Source passage:
※ ※ ※
Current Availability Picture

Hospital pharmacies should maintain active contact with multiple wholesalers and consider:

  • Checking for availability across different vial sizes (1 g vs. 2 g) and formulations (powder vs. pre-mixed)
  • Registering for manufacturer allocation programs
  • Monitoring FDA Drug Shortages page and ASHP shortage database for updates
  • Using Medfinder for Providers to check real-time availability data across pharmacies and distributors

Cost and Access for Patients

For inpatient care, Cefepime costs are typically absorbed within facility charges. For OPAT patients, key considerations include:

  • Cash price: Approximately $363 for nine 2 g vials without insurance; as low as $93 with discount coupons
  • Insurance coverage: Most commercial and Medicare plans cover generic Cefepime injection, though specialty pharmacy dispensing may require prior authorization
  • No manufacturer savings programs: Maxipime brand is discontinued; no copay cards exist for generic Cefepime
  • Patient assistance: NeedyMeds, RxAssist, and hospital charity care programs may help uninsured or underinsured patients

For cost-saving strategies to share with patients, see How to Save Money on Cefepime in 2026. For a provider-focused cost guide, see How to Help Patients Save Money on Cefepime.
※ ※ ※
Supplied data:
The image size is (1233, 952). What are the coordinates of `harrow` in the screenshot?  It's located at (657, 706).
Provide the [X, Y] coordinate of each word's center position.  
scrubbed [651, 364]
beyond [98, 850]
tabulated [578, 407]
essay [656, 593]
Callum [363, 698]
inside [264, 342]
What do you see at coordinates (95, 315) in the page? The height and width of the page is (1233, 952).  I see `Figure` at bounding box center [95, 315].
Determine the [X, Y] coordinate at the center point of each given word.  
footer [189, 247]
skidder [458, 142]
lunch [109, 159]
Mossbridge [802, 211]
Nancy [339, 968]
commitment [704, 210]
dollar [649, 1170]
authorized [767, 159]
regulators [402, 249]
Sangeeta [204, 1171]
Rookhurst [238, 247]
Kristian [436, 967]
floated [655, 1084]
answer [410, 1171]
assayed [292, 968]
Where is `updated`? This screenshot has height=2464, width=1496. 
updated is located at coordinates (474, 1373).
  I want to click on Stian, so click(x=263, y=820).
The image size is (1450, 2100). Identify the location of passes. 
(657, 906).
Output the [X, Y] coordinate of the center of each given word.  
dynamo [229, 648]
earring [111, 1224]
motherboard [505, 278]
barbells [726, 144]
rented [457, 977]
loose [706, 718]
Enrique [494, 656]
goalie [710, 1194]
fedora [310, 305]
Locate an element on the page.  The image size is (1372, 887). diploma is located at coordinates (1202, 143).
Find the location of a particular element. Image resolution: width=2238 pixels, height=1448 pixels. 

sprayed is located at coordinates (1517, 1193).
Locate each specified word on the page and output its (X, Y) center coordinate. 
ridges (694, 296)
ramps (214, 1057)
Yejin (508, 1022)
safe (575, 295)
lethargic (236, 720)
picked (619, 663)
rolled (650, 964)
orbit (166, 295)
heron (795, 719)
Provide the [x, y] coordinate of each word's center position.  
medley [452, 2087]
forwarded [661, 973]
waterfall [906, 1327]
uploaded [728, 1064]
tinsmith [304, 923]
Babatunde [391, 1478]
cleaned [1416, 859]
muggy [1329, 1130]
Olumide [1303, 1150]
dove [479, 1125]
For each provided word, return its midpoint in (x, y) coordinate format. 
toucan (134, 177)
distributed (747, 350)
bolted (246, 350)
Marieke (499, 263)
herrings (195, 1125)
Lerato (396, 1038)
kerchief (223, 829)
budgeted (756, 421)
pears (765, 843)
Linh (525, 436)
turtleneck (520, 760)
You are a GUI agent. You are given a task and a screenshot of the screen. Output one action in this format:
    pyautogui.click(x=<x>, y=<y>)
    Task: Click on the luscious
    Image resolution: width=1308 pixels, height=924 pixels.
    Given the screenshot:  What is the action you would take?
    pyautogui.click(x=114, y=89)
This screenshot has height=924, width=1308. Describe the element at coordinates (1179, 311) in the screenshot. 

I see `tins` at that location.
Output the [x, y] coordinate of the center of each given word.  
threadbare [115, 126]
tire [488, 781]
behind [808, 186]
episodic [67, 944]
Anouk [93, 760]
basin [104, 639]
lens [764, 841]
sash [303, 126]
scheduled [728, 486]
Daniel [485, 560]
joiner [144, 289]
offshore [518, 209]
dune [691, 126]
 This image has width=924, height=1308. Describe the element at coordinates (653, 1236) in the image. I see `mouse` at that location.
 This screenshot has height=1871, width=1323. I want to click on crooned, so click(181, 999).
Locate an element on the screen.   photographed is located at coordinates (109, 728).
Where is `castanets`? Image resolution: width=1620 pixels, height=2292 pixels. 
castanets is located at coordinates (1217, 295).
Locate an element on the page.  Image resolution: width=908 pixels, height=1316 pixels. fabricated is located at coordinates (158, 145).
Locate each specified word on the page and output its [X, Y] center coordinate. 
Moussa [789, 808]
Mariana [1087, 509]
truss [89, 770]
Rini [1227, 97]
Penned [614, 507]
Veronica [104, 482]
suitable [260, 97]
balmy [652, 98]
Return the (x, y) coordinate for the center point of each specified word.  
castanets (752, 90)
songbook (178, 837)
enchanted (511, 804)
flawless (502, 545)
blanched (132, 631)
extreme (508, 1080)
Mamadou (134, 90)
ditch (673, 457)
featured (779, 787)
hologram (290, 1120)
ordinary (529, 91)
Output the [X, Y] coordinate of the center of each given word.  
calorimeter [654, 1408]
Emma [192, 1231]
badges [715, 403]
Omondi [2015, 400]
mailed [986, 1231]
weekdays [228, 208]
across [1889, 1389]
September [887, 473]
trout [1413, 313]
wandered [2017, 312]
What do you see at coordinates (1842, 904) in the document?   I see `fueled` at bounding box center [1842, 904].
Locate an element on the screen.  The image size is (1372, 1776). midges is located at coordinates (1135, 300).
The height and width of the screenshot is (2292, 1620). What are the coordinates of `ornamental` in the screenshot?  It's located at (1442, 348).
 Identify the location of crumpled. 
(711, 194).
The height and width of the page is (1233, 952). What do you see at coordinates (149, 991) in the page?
※ ※ ※
What needs to be done:
Continue the cefepime availability and cost guide from where it stops, following on after its last sentence.

Result of the exercise:
Tools and Resources

Looking Ahead

Two developments may improve the landscape:

  • Cefepime/Taniborbactam — a novel combination showing strong Phase 3 data for complicated UTIs, including carbapenem-resistant infections. If approved, this could provide a new treatment pathway and potentially a more stable supply chain.
  • Cefepime/Enmetazobactam — another combination that extends Cefepime's activity against ESBL-producing organisms.

Both products could expand the Cefepime market and incentivize additional manufacturing investment, though neither fully addresses the immediate supply shortage of standalone Cefepime injection.

Final Thoughts

The Cefepime shortage requires proactive antimicrobial stewardship, flexible prescribing, and effective communication with patients and pharmacies. Use the tools available — especially Medfinder for Providers — to stay ahead of supply disruptions and ensure your patients receive appropriate, timely antibiotic therapy.

For a practical workflow guide, see How to Help Your Patients Find Cefepime in Stock.

Which Cefepime alternative should I default to for febrile neutropenia?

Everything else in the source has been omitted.